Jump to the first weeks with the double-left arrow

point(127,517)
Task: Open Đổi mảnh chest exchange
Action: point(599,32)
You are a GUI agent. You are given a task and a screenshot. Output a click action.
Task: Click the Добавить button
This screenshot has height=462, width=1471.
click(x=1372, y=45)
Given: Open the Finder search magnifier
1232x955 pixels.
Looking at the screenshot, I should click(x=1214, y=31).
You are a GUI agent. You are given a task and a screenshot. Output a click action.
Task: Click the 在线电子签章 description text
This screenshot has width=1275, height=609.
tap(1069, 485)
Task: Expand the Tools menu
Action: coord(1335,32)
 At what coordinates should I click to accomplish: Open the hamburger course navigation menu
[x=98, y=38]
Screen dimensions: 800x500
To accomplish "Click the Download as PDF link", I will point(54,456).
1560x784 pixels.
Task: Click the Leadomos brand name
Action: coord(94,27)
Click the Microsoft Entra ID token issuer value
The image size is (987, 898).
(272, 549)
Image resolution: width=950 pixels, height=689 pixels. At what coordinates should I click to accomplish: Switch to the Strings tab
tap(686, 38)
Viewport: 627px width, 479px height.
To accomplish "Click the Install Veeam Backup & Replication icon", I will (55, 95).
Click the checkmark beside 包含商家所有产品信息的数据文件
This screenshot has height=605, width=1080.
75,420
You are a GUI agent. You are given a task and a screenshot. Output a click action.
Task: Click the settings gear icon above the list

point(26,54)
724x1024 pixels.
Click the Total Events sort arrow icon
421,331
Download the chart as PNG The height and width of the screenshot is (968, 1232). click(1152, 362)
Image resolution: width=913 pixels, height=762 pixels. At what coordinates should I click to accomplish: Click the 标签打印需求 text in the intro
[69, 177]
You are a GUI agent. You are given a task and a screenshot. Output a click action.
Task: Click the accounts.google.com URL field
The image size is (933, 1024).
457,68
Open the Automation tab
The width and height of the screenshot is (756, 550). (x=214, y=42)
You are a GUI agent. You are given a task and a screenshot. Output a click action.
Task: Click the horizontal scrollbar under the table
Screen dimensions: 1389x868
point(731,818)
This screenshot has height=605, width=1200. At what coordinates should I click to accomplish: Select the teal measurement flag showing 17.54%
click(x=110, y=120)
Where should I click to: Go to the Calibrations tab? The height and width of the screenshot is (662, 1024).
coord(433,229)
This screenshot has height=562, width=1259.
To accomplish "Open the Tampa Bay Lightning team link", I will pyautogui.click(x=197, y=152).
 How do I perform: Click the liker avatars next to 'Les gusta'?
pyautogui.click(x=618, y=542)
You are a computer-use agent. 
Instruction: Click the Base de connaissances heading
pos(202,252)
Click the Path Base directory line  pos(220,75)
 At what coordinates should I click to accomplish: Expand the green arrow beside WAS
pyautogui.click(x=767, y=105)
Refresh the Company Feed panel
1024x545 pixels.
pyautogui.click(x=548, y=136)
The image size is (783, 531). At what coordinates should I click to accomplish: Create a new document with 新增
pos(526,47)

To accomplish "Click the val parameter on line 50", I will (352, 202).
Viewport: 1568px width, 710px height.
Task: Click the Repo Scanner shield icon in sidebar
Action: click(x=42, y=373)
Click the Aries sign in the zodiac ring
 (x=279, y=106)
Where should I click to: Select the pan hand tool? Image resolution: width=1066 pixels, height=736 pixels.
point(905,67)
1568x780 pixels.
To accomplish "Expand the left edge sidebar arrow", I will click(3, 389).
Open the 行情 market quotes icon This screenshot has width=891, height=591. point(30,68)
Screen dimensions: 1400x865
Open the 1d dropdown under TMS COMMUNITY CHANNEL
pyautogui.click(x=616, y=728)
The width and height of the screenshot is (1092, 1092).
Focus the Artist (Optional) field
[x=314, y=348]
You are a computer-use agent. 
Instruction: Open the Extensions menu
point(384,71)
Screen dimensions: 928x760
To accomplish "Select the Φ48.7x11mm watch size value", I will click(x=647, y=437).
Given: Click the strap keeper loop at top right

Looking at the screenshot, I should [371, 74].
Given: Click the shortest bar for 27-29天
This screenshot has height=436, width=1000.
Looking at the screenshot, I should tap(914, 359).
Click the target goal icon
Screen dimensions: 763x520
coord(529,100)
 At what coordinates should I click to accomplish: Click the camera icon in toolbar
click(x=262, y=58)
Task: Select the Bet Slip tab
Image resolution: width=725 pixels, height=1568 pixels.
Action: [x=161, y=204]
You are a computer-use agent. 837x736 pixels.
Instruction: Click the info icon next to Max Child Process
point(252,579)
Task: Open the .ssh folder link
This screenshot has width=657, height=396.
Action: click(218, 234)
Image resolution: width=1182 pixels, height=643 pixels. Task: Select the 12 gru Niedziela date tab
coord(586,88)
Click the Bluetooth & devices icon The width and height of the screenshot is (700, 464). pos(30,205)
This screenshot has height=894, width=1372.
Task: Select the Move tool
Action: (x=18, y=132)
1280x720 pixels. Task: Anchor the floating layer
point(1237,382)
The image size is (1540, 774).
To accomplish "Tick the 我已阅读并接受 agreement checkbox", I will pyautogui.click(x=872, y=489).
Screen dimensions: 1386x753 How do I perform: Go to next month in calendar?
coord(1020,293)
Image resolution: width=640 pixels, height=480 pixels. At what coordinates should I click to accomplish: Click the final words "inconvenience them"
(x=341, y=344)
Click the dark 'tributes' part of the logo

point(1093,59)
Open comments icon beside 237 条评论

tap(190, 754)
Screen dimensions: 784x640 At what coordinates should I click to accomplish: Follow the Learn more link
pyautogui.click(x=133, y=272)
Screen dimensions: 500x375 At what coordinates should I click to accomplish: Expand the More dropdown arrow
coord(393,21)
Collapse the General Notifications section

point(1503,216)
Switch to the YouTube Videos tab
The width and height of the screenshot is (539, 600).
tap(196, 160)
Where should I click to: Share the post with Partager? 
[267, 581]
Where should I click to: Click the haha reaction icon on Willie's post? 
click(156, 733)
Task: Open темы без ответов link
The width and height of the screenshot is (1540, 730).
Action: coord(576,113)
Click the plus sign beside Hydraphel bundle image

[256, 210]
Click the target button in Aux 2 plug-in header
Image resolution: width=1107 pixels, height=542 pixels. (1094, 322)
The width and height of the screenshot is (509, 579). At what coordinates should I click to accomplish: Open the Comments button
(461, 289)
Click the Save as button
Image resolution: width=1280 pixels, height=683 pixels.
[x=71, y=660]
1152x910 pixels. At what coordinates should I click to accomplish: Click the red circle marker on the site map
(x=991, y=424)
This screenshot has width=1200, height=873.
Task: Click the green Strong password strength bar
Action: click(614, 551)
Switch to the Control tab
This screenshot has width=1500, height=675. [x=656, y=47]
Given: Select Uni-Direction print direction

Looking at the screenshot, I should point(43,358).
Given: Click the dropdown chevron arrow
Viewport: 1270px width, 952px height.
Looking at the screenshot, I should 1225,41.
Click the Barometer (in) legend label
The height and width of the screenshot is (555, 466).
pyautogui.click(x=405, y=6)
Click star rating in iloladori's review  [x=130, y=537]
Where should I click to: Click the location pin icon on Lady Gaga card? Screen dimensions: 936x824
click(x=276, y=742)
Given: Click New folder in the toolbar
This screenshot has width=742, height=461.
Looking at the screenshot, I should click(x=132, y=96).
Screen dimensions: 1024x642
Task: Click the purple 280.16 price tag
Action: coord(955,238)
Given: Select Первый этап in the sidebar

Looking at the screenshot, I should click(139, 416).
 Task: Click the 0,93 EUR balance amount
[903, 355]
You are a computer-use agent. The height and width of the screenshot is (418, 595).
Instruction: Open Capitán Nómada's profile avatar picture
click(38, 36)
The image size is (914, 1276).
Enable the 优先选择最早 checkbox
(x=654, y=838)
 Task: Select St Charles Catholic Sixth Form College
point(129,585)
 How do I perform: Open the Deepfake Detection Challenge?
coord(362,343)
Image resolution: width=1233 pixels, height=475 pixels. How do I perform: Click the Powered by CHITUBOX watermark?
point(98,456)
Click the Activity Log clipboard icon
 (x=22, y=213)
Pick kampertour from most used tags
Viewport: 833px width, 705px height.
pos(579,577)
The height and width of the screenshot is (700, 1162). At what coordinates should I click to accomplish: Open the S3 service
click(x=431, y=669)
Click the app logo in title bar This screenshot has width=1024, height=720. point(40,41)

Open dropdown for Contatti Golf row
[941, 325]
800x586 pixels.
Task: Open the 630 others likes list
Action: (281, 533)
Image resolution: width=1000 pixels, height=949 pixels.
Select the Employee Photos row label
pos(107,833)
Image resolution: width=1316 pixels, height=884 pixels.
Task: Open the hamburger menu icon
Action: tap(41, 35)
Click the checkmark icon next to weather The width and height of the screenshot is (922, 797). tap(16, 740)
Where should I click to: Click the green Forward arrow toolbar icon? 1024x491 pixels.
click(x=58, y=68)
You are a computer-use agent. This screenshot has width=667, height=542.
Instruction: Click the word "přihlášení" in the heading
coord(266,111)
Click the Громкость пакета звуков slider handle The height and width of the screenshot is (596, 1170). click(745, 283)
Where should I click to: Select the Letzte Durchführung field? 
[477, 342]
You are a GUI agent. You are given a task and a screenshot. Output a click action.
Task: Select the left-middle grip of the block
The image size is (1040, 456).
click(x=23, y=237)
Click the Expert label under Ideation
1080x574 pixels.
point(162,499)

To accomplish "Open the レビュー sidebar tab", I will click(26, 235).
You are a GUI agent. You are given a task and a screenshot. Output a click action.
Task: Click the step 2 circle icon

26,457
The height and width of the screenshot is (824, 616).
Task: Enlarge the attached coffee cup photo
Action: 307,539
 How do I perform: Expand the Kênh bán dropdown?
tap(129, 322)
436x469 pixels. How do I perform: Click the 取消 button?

□ □ □ □ □ □ □

Task to carry out -
In the entries above, find the line with "The image size is (987, 898)." and the line with "Click the Path", then restate word for word both of them and every line between, with nothing more.

Answer -
The image size is (987, 898).
(272, 549)
Image resolution: width=950 pixels, height=689 pixels. At what coordinates should I click to accomplish: Switch to the Strings tab
tap(686, 38)
Viewport: 627px width, 479px height.
To accomplish "Click the Install Veeam Backup & Replication icon", I will (55, 95).
Click the checkmark beside 包含商家所有产品信息的数据文件
This screenshot has height=605, width=1080.
75,420
You are a GUI agent. You are given a task and a screenshot. Output a click action.
Task: Click the settings gear icon above the list

point(26,54)
724x1024 pixels.
Click the Total Events sort arrow icon
421,331
Download the chart as PNG The height and width of the screenshot is (968, 1232). click(1152, 362)
Image resolution: width=913 pixels, height=762 pixels. At what coordinates should I click to accomplish: Click the 标签打印需求 text in the intro
[69, 177]
You are a GUI agent. You are given a task and a screenshot. Output a click action.
Task: Click the accounts.google.com URL field
The image size is (933, 1024).
457,68
Open the Automation tab
The width and height of the screenshot is (756, 550). (x=214, y=42)
You are a GUI agent. You are given a task and a screenshot. Output a click action.
Task: Click the horizontal scrollbar under the table
Screen dimensions: 1389x868
point(731,818)
This screenshot has height=605, width=1200. At what coordinates should I click to accomplish: Select the teal measurement flag showing 17.54%
click(x=110, y=120)
Where should I click to: Go to the Calibrations tab? The height and width of the screenshot is (662, 1024).
coord(433,229)
This screenshot has height=562, width=1259.
To accomplish "Open the Tampa Bay Lightning team link", I will pyautogui.click(x=197, y=152).
 How do I perform: Click the liker avatars next to 'Les gusta'?
pyautogui.click(x=618, y=542)
You are a computer-use agent. 
Instruction: Click the Base de connaissances heading
pos(202,252)
Click the Path Base directory line  pos(220,75)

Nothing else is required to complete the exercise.